Kita kerja juga kan untuk anak-anak kita kak. Biaya
hidup sekarang ini mahal. Begitu banyak orang yang
butuh pekerjaan. Nah kakak malah pengen berhenti
kerja. Suami kakak pun penghasilannya kurang.
Mending kalo suami kakak pengusaha kaya, bolehlah
kita santai-santai aja di rumah.
Salah kakak juga sih, kalo mau jadi ibu rumah tangga,
seharusnya nikah sama yang kaya. Sama dokter muda
itu yang berniat melamar kakak duluan sebelum sama
yang ini. Tapi kakak lebih milih nikah sama orang
yang belum jelas pekerjaannya. Dari 4 orang anak
bapak, Cuma suami kakak yang tidak punya
penghasilan tetap dan yang paling buat kami kesal,
sepertinya suami kakak itu lebih suka hidup seperti
ini, ditawarin kerja di bank oleh saudara sendiri yang
ingin membantupun tak mau, sampai heran aku, apa
maunya suami kakak itu”. Ceritanya kembali mengalir,
menceritakan ucapan adik perempuannya saat
dimintai pendapat.
“anti tau, saya hanya bisa menangis saat itu. Saya
menangis bukan karena apa yang dikatakan adik saya
itu benar, Demi Allah bukan karena itu. Tapi saya
menangis karena imam saya sudah DIPANDANG
RENDAH olehnya.
Bagaimana mungkin dia meremehkan setiap tetes
keringat suami saya, padahal dengan tetesan keringat
itu, Allah memandangnya mulia ?
Bagaimana mungkin dia menghina orang yang
senantiasa membangunkan saya untuk sujud dimalam
hari ?
Bagaimana mungkin dia menghina orang yang dengan
kata-kata lembutnya selalu menenangkan hati saya ?
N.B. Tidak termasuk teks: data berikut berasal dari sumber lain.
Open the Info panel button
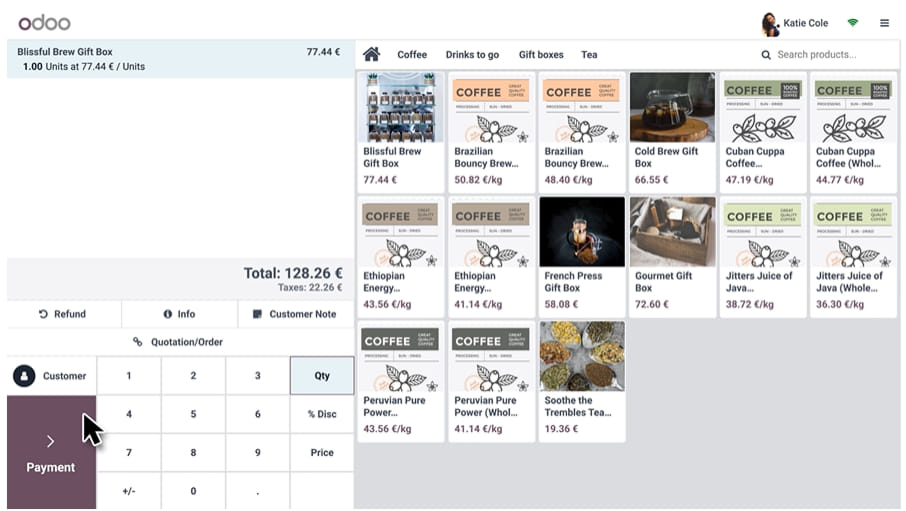The height and width of the screenshot is (511, 906). coord(180,314)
Bagaimana mungkin dia menghina orang yang berani
datang pada orang tua saya untuk melamar saya,
padahal saat itu orang tersebut belum mempunyai
pekerjaan ?
Bagaimana mungkin seseorang yang begitu saya
muliakan, ternyata begitu rendah di hadapannya
hanya karena sebuah pekerjaaan ?
Saya memutuskan berhenti bekerja, karena tak ingin
melihat orang membanding-bandingkan gaji saya
dengan gaji suami saya.
Saya memutuskan berhenti bekerja juga untuk
menghargai nafkah yang diberikan suami saya.
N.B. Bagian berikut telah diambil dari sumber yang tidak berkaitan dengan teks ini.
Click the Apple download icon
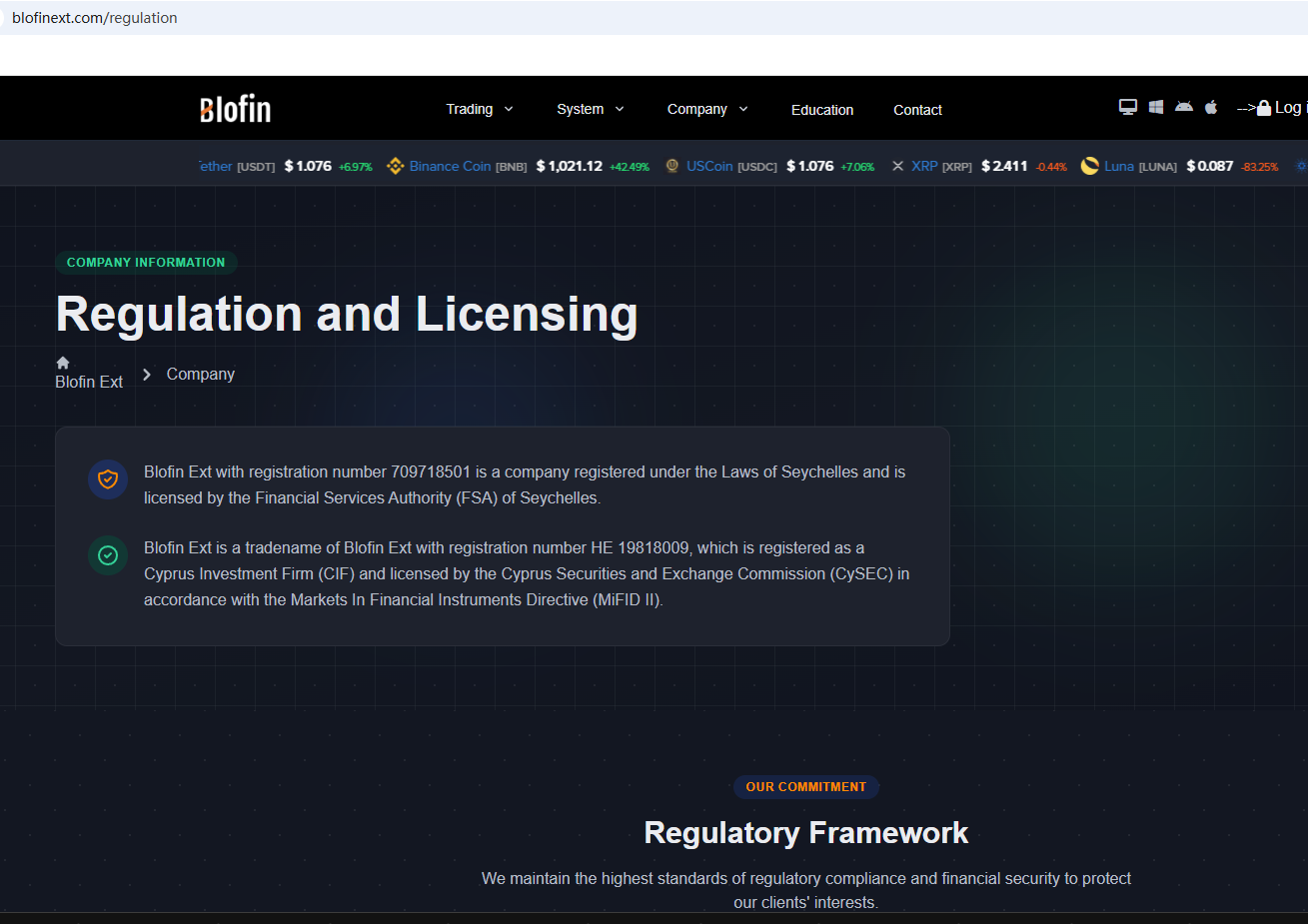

Saya juga memutuskan berhenti bekerja untuk
memenuhi hak-hak suami saya.
Saya berharap dengan begitu saya tak lagi
membantah perintah suami saya. Mudah-mudahan
saya juga ridho atas besarnya nafkah itu. Saya bangga
dengan pekerjaan suami saya ukhty, sangat bangga,
bahkan begitu menghormati pekerjaannya, karena tak
semua orang punya keberanian dengan pekerjaan
seperti itu.
Disaat kebanyakan orang lebih memilih jadi
pengangguran dari pada melakukan pekerjaan yang
seperti itu. Tetapi suami saya, tak ada rasa malu
baginya untuk menafkahi istri dengan nafkah yang
halal. Itulah yang membuat saya begitu bangga pada
suami saya.
Suatu saat jika anti mendapatkan suami seperti suami
saya, anti tak perlu malu untuk menceritakannya
pekerjaan suami anti pada orang lain. Bukan masalah
pekerjaannya ukhty, tapi masalah halalnya, berkahnya,
dan kita memohon pada Allah, semoga Allah
menjauhkan suami kita dari rizki yang haram”.
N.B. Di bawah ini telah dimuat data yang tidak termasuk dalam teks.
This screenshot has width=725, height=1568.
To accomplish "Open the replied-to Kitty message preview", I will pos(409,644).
Ucapnya terakhir, sambil tersenyum manis padaku.
Mengambil tas laptopnya, bergegas ingin
meninggalkanku.
Kulihat dari kejauhan seorang laki-laki dengan
menggunakan sepeda motor butut mendekat ke arah
kami, wajahnya ditutupi kaca helm, meskipun tak ada
niatku menatap mukanya. Sambil mengucapkan salam,
wanita itu meninggalkanku. Wajah itu tenang sekali,
wajah seorang istri yang begitu ridho.
Ya Allah….
Sekarang giliran aku yang menangis. Hari ini aku
dapat pelajaran paling berkesan dalam hidupku.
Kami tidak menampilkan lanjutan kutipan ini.